What to include and leave out of a prenuptial agreement

By |2022-04-06T15:11:34+00:0031 Jul 2017|Categories: Prenuptial Agreements|


A prenuptial agreement is an insurance policy of sorts. It is a way that you can ensure that you know what you are going to walk away with if your marriage doesn’t work out. This is an important document that you must ensure is fully enforceable.

There are several things that you can’t include in a prenuptial agreement, so make sure that you leave these out. Some of the things to avoid include anything that has to do with child custody or child support. You should also know that waiving alimony payments can’t be included in most prenuptial agreements.

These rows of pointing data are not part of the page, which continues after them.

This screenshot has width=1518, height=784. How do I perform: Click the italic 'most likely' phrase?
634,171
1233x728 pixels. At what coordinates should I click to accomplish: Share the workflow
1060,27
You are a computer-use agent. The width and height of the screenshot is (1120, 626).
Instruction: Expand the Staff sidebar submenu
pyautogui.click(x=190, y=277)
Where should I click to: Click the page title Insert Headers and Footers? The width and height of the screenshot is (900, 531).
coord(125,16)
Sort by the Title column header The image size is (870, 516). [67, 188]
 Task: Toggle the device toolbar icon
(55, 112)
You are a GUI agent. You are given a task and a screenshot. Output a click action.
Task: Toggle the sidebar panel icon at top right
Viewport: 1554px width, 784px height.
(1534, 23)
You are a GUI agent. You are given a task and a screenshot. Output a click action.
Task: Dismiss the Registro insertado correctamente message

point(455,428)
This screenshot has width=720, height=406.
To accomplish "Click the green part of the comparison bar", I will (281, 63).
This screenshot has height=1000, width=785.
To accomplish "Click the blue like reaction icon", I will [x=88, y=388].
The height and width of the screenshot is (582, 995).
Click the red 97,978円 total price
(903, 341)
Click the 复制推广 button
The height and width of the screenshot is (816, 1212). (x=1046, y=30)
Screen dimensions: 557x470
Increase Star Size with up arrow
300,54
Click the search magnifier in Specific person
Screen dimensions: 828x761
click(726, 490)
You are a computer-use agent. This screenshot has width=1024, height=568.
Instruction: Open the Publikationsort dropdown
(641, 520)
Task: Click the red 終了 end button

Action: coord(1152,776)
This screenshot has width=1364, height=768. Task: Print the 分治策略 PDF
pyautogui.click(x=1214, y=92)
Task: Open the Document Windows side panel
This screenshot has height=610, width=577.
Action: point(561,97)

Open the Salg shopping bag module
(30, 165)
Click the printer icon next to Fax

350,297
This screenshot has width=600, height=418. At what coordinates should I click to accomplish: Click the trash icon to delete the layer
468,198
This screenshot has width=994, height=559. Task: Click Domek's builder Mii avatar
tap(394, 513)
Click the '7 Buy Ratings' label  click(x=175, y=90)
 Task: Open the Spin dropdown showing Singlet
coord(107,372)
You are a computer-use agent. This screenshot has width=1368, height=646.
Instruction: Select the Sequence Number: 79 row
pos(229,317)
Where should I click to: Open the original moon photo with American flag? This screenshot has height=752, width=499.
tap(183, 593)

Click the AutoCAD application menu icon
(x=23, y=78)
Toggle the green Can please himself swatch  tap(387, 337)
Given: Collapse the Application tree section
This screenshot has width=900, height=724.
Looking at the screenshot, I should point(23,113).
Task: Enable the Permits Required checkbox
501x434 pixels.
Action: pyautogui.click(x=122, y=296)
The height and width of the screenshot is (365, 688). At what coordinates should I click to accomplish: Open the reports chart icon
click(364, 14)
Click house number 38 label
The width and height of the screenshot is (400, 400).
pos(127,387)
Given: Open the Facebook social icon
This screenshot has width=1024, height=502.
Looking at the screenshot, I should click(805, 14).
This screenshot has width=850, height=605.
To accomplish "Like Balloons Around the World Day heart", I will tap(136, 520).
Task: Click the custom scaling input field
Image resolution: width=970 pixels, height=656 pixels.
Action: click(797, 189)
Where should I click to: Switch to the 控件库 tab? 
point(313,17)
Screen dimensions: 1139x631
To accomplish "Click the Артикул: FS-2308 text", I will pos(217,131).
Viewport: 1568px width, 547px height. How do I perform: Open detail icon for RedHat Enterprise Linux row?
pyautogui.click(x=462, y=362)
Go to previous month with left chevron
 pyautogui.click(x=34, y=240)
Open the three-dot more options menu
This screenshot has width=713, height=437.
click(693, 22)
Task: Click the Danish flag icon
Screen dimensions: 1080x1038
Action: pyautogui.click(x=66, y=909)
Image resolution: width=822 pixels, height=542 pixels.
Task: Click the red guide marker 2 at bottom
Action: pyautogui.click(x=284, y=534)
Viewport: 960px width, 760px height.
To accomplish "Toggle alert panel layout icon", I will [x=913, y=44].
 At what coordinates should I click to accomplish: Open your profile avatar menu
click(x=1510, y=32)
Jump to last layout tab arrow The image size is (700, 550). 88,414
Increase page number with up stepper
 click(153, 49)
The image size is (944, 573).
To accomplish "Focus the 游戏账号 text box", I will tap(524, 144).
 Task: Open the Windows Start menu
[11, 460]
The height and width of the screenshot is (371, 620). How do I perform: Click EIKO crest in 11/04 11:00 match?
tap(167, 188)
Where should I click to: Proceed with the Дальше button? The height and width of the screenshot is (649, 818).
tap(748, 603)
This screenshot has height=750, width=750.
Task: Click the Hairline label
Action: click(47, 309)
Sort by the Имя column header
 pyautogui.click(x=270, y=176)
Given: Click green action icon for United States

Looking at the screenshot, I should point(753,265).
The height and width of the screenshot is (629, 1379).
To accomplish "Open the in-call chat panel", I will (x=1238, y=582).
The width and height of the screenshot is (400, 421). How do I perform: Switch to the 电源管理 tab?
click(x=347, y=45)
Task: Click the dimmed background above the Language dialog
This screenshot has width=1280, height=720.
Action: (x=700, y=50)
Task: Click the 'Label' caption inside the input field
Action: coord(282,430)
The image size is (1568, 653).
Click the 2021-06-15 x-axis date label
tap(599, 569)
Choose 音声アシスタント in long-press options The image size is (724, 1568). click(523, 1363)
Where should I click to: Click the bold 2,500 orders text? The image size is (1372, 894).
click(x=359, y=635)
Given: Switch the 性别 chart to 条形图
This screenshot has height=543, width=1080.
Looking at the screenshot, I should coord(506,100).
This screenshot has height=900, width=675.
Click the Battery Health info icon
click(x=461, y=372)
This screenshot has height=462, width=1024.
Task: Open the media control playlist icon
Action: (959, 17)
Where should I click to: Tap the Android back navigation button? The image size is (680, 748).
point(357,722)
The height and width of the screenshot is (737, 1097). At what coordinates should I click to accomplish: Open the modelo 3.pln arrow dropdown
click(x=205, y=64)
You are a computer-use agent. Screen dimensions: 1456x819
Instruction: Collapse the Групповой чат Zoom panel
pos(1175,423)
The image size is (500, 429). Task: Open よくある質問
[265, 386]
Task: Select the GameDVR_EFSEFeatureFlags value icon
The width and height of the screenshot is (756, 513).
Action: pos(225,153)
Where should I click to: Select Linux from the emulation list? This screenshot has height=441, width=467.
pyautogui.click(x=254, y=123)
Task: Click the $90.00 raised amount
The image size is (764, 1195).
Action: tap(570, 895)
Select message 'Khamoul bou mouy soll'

You must ensure that the prenuptial agreement isn’t considered one-sided. The agreement can’t favor one side over the other side or the entire thing might be tossed out when the time comes.

Some of the things that you can include in a prenuptial agreement include stipulations about who will get what assets. You can also cover who will be responsible for what debts, which can be helpful if you or the person you are marrying has debts coming into the marriage.

If you think that you are going to get an inheritance, you can include this in the prenuptial agreement. You can also set up plans for caring for your children that you had going into the marriage.

Ultimately, the prenuptial agreement is something that has to be personalized to your situation. Making sure that you have everything worded properly and that only valid points are included can help to ensure that you have the protection you desired when you created the agreement.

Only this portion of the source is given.